Report, as a bare number, how many lines in the data contain "icon".

* * * * * * * * *

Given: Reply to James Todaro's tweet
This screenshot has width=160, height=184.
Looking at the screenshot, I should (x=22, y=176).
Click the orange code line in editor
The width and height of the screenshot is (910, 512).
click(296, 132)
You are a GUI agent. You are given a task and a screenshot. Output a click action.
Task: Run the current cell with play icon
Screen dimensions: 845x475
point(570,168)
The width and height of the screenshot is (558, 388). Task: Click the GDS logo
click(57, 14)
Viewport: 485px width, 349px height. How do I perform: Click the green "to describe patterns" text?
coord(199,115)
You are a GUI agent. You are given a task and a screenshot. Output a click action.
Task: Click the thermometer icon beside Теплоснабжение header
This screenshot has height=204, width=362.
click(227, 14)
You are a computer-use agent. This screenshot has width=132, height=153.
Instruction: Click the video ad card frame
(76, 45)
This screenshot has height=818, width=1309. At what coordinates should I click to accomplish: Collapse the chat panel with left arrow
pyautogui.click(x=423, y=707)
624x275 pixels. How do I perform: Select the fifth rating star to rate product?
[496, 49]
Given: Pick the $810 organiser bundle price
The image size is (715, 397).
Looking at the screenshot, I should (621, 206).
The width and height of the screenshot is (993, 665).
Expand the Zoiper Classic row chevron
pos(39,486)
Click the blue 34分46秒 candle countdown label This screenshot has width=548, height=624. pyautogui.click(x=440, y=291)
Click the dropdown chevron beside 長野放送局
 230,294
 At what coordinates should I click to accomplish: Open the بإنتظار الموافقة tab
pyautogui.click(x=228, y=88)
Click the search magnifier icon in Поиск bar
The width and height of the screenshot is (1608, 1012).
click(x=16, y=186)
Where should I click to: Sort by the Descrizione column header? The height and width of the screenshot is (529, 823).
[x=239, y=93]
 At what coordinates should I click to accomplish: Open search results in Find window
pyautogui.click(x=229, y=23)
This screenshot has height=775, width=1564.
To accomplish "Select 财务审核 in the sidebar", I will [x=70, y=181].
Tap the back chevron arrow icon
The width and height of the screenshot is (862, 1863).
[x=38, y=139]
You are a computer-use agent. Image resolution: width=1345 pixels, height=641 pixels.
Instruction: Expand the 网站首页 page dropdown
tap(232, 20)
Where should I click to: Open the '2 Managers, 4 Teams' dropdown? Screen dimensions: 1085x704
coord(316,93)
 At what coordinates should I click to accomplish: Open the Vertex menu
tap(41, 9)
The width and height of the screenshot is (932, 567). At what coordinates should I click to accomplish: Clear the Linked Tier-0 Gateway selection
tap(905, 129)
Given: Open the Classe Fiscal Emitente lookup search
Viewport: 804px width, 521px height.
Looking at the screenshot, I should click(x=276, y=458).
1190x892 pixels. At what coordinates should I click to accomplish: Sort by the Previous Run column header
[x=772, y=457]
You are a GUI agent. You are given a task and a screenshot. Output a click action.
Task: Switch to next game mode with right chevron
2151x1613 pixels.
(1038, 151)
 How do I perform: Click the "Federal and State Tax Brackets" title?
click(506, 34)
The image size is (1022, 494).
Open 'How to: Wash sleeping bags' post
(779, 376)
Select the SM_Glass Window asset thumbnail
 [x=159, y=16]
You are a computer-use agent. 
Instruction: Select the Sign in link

* * * * * * * * *

#### Solution to the problem
4